According to Beckford, the 16-year-old Career Advancement Programme student was preparing for church as well when he was brutally killed.
“Mi wake him up and him say him a go get ready. Come him a come wid di iron inna mi room and den mi hear him say, ‘A who unuh, a who unuh. Weh unuh a do inna mi yard?’ and den after mi just hear bare shot,” Beckford lamented.
The constabulary’s Corporate Communication Unit (CCU) reported yesterday morning that approximately 7:45 am Foster was shot by unknown assailants at his gate. The Elletson Road Police were summoned by residents who heard the explosions. When the police arrived, Foster was seen lying on his back in a pool of blood with gunshot wounds. He was taken to hospital where he was pronounced dead.
However, the CCU’s commanding officer Deputy Superintendent Dahlia Garrick told the Jamaica Observer that based on preliminary investigations, yesterday’s killing could have been a case of mistaken identity.
“Investigations so far would suggest that he was not the intended target. We are following some strong leads and actively pursuing this investigation,” Garrick said.
Yesterday morning when the Observer visited the hilly terrain overlooking Kingston’s coastline, Foster’s relatives gathered beyond the yellow tape attached to zinc fences as police processed the scene.
Moments later, the mother of four, who had gone to identify her third child’s body, alighted a motor vehicle in the company of her daughter.

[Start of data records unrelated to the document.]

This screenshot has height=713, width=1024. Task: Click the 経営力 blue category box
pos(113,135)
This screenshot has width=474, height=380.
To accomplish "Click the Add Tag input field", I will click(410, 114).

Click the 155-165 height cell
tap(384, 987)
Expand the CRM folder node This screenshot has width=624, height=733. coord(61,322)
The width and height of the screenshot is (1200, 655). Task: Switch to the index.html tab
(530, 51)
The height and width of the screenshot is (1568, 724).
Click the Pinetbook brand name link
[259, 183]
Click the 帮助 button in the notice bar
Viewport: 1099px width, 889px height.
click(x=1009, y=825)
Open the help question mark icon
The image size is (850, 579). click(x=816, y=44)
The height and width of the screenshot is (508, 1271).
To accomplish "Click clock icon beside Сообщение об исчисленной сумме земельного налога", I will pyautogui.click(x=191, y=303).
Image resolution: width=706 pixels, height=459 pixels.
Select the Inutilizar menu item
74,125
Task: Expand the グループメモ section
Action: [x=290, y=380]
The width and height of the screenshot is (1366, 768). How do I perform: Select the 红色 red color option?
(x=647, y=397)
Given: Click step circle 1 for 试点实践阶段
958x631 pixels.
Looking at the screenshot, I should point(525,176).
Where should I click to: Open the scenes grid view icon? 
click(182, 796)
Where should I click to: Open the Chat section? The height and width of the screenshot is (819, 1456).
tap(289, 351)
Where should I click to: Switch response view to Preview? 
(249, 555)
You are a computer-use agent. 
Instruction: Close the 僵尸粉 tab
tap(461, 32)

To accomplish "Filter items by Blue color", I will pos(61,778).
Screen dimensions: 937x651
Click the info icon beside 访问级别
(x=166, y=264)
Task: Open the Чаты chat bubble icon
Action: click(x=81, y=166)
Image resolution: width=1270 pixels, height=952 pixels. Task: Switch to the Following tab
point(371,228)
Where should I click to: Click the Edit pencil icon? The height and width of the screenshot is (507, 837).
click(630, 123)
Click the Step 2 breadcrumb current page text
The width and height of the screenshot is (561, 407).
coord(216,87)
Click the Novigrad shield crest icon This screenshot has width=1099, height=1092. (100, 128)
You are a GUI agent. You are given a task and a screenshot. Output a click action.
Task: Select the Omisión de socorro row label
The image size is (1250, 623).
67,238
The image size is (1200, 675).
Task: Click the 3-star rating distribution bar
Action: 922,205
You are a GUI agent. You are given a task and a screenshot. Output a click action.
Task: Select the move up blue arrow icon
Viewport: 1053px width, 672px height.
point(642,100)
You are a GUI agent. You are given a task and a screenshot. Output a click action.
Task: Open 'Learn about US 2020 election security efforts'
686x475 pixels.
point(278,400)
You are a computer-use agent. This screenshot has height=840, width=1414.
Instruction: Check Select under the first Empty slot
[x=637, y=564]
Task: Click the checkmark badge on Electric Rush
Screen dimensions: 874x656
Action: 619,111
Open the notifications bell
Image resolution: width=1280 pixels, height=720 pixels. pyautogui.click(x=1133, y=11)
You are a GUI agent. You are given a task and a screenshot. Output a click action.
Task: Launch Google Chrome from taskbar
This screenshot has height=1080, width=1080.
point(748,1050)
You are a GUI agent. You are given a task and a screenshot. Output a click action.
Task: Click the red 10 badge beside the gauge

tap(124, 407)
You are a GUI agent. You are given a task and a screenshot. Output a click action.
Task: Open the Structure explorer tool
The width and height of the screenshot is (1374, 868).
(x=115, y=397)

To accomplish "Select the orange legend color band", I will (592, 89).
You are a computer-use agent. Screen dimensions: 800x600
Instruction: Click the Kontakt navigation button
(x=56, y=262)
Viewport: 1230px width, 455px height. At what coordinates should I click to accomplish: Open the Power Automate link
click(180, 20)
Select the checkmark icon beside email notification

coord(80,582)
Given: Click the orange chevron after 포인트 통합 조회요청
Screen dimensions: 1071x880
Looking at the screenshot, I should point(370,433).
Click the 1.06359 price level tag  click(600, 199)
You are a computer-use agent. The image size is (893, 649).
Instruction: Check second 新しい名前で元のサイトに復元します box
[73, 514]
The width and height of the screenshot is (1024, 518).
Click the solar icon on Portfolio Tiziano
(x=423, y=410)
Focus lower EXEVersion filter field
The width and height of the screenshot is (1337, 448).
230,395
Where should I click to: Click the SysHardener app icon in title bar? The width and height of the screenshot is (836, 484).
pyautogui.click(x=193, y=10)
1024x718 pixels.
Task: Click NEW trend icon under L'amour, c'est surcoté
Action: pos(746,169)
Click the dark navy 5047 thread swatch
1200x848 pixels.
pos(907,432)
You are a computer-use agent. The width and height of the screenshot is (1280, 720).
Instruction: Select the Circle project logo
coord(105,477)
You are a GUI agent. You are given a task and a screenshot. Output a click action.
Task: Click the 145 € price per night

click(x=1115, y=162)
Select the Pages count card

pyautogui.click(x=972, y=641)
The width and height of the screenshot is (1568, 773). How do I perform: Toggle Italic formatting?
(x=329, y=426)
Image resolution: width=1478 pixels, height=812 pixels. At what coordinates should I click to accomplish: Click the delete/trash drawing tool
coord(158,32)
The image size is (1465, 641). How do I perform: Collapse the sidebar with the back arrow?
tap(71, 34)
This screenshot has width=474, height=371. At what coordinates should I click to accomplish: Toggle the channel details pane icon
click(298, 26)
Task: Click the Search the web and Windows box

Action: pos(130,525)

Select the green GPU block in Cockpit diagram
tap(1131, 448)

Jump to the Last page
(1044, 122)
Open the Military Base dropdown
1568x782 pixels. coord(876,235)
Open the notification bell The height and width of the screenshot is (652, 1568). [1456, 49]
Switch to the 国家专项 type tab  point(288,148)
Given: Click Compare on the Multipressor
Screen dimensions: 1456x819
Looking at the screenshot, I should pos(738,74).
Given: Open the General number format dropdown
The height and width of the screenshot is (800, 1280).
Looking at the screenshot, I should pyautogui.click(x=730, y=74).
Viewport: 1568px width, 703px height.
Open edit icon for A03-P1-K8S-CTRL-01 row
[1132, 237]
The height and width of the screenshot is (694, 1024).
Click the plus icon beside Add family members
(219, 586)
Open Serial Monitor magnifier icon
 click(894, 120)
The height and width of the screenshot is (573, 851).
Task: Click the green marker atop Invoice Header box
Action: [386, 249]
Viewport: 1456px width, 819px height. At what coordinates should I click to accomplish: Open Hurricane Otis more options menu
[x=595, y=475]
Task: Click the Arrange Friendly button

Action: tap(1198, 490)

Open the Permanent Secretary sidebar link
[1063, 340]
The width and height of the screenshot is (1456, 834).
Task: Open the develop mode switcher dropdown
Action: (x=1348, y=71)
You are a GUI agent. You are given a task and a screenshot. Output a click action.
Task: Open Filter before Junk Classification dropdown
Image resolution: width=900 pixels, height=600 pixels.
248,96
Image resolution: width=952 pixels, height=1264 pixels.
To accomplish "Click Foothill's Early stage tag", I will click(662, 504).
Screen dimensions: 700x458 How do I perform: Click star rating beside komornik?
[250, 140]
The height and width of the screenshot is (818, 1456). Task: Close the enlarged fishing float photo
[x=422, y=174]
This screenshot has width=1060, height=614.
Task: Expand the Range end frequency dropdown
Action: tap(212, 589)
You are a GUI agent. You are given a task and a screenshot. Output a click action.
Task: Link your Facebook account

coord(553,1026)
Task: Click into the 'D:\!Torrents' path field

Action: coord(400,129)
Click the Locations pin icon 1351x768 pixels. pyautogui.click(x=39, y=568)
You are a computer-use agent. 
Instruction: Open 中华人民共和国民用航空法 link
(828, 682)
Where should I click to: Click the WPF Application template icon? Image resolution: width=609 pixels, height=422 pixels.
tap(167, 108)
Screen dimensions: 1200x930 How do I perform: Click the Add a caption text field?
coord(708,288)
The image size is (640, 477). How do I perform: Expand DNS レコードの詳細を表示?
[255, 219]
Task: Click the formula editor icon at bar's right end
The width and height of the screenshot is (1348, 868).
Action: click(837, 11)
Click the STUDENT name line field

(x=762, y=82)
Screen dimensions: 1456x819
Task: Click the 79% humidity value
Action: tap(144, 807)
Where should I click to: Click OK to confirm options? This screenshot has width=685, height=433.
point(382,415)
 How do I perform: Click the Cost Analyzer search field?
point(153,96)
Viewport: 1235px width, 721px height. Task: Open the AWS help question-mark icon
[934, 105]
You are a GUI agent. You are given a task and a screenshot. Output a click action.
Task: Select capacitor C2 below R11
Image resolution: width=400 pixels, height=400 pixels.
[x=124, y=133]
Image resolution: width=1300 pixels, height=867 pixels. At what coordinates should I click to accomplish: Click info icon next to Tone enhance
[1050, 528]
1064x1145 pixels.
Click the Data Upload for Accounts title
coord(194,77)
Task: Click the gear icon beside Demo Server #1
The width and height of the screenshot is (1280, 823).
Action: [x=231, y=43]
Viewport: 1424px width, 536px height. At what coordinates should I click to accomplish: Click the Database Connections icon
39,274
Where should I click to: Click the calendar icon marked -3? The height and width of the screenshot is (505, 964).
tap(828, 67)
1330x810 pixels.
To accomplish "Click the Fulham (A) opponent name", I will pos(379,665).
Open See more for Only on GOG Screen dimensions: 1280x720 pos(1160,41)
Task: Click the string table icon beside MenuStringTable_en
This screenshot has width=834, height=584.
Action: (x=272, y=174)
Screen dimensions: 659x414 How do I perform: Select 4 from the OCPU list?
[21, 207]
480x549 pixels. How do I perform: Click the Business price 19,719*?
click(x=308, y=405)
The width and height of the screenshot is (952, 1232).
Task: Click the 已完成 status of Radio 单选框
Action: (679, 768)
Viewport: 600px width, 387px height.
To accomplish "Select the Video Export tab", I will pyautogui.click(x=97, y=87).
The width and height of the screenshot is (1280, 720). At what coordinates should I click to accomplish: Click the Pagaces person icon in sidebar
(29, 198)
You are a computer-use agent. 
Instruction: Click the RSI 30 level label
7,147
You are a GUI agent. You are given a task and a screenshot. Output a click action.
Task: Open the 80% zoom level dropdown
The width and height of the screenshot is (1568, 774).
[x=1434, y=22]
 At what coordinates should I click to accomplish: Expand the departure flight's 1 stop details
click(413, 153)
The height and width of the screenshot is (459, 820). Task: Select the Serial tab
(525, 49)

It was not long before her cries began competing with the shouts of the congregation at a nearby church echoing through the community.
“Oh, Jesus, mi cyaan tek it nuh more!” she cried.
Explaining that her son attends church “from time to time” with her, Beckford said he had agreed to attend church with her yesterday because they were scheduled for an entire day of worship and, as a result, she had not planned to cook dinner.
Emphasising that her son was loving and caring, she said if she had told him to run before the gunmen struck he would not have left her with his two-year-old brother in the house.
“Oh, Jesus, mi a tell yuh, dem test yah hot. Oh, mighty Jesus, mi cyaan tek it nuh more. Mi just bury mi breda yesterday, ennuh. It too much,” the woman cried.
“Mi cyaan stay right yah so. Right a mi door. How mi fi go tru dis?” she continued.
Soon after, her relatives and her church family consoled her and began praying.